This Court recently held on essentially identical facts that the knowing receipt of stolen funds can support a claim for unjust enrichment under New York law. City of Almaty v. Sater, No. 19-cv-2645 (AJN), 2020 WL 7027566, at *5-6 (S.D.N.Y. Nov. 30, 2020). In recent years, the New York Court of Appeals “has disallowed some claims for unjust enrichment when the relationship between the plaintiff and the defendant was ‘too attenuated.'” Id. at *5 (quoting Georgia Malone & Co. v. Rieder, 973 N.E.2d 743, 747 (2012)). However, these cases did not “abrogate the well-settled rule that a claim for unjust enrichment lies against the knowing recipient of wrongfully obtained property, or the myriad cases in which New York courts have imposed constructive trusts against defendants who had no direct business dealings with the plaintiff.” Id.; see, e.g., Simonds v. Simonds, 380 N.E.2d 189, 194 (N.Y. 1978); Hazlett v. Fusco, 576 N.Y.S.2d 427, 429 (App. Div. 1991); Bronowski v. Magnus Enterprises, Inc., 402 N.Y.S.2d 868, 869 (App. Div. 1978). Thus, this Court followed others in this district to allow unjust enrichment claims against parties who helped launder stolen funds and held that Almaty could proceed with its claims against another individual involved with Triadou's Tri-County Mall investment. Sater, 2020 WL 7027566, at *6; see also Amusement Indus., Inc. v. Midland Ave. Assocs., LLC, 820 F.Supp.2d 510, 537 (S.D.N.Y. 2011). For the reasons stated in Sater, the Court rejects Triadou's argument that its relationship with BTA was too attenuated to support a claim for unjust enrichment.

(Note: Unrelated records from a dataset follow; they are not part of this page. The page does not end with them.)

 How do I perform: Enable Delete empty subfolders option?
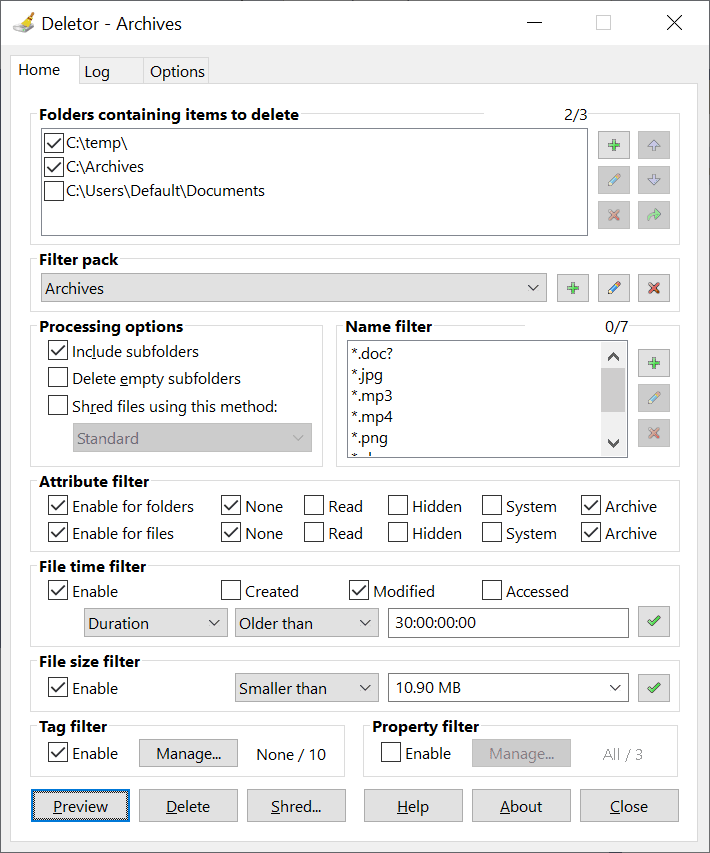pyautogui.click(x=58, y=379)
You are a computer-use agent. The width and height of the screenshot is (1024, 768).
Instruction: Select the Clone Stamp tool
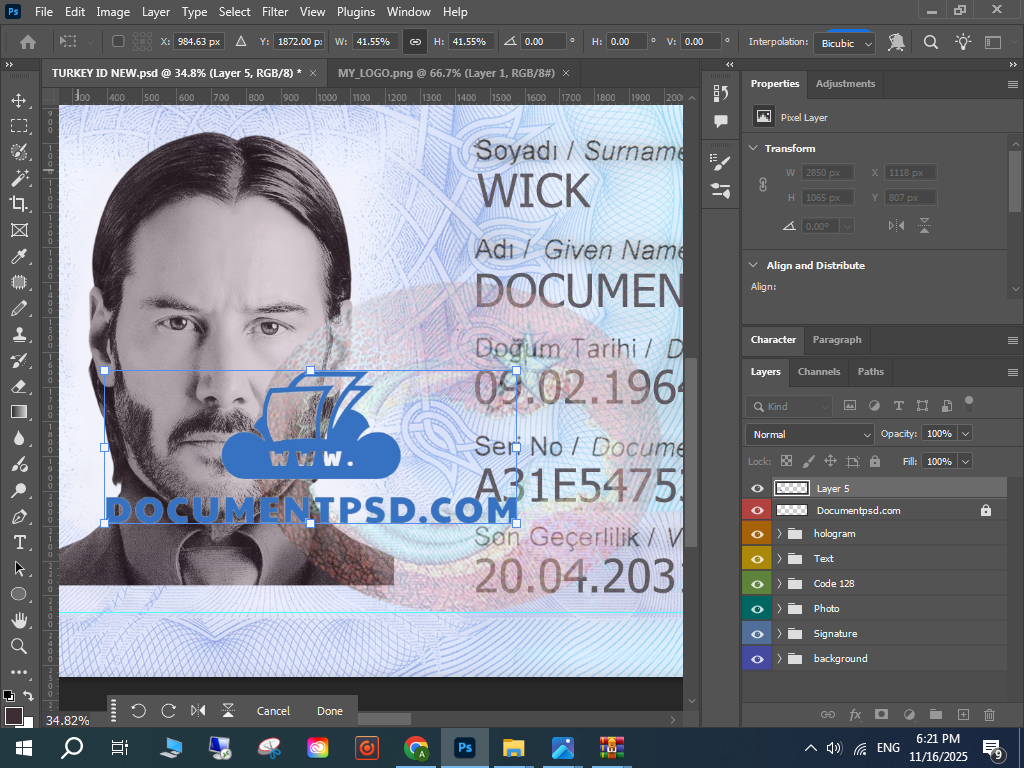[x=19, y=335]
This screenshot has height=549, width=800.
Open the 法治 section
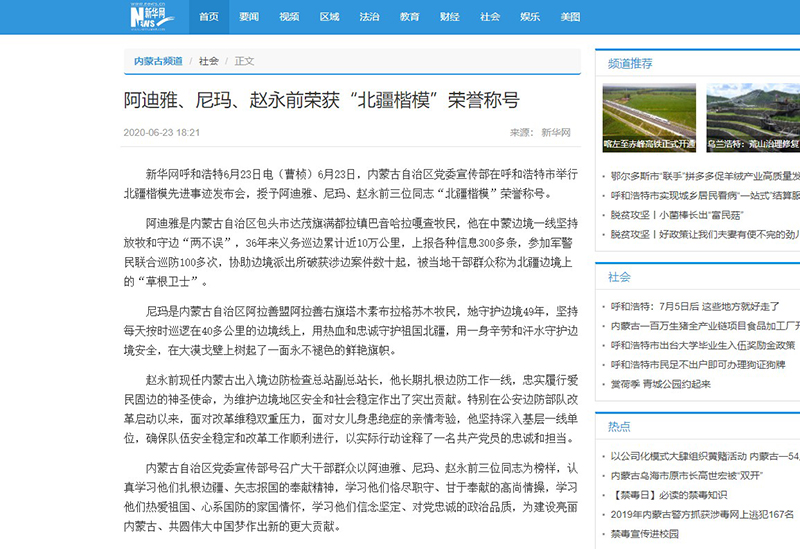(369, 17)
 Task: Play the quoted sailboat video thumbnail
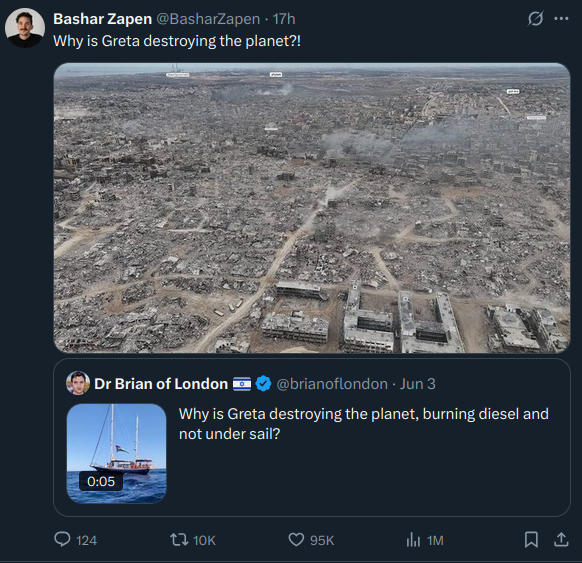pos(117,454)
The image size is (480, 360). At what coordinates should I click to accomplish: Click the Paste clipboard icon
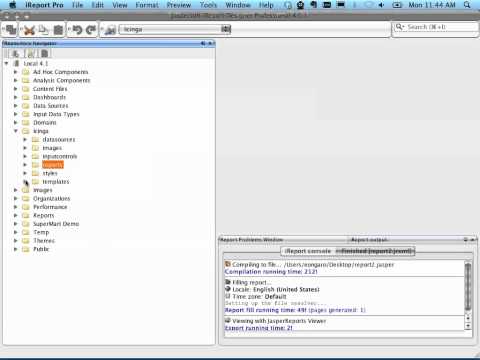(x=58, y=30)
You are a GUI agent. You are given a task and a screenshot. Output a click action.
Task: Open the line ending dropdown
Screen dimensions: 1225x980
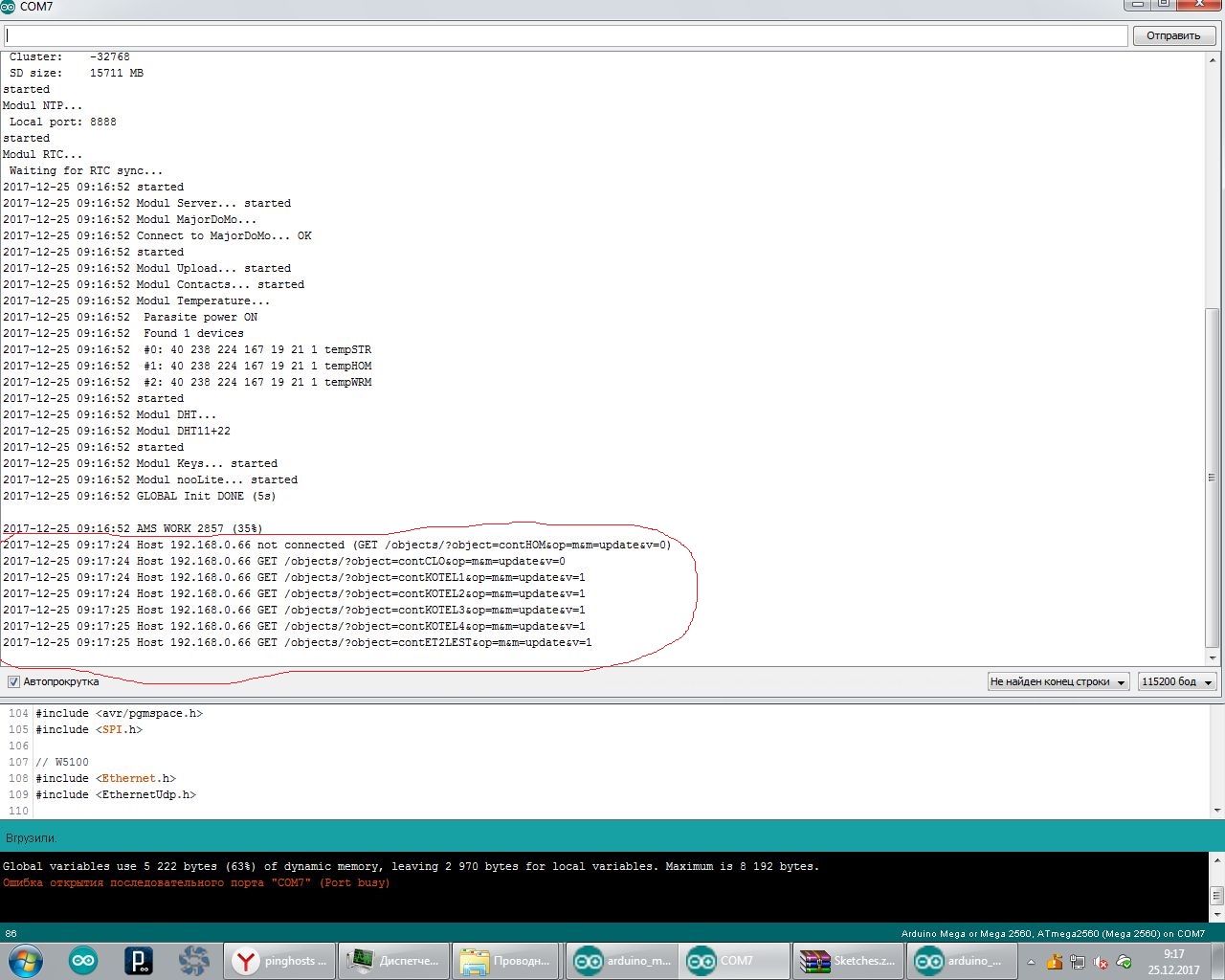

The court also rejects the arguments that BTA's claim is duplicative and that it would not be inequitable to allow Triadou to retain the proceeds of its real estate investments. The claims for unjust enrichment and conversion are not duplicative because the remedies available to each-and the evidence required to prove each-may differ. See NetJets Aviation, Inc. v. LHC Commc'ns, LLC, 537 F.3d 168, 175 (2d Cir. 2008). In its claim for unjust enrichment, BTA seeks restitution of the amount Triadou was unjustly enriched (that is, the profits derived from the stolen funds), while its claim for conversion seeks compensatory damages. The Court also finds that genuine factual disputes preclude summary judgment as to whether Triadou should be allowed to retain the proceeds of its investments. There are genuine factual disputes about the level of Ablyazov's control over BTA's operations and whether SDG's subsequent purchaser acted as a front for Ilyas, who understood the funds originated from an illegitimate source.
The Court therefore concludes that Triadou is not entitled to summary judgment on BTA's claim for unjust enrichment.
3. BTA's Derivative Claims Survive
BTA asserts two derivative claims that essentially serve to provide additional remedies for its claims of conversion and unjust enrichment. First, BTA asserts a claim for constructive trust. “In the words of Judge Cardozo, ‘[a] constructive trust is the formula through which the conscience of equity finds expression. When property has been acquired in such circumstances that the holder of the legal title may not in good conscience retain the beneficial interest, equity converts him into a trustee.'” Simonds, 380 N.E.2d at 193 (alteration in original) (quoting Beatty v. Guggenheim Exploration Co., 122 N.E. 378, 380 (N.Y. 1919)). Second, BTA asserts a claim under New York Civil Practice Law and Rules § 5239, which allows courts to adjudicate competing claims to property or debt that is the subject of a state-court judgment.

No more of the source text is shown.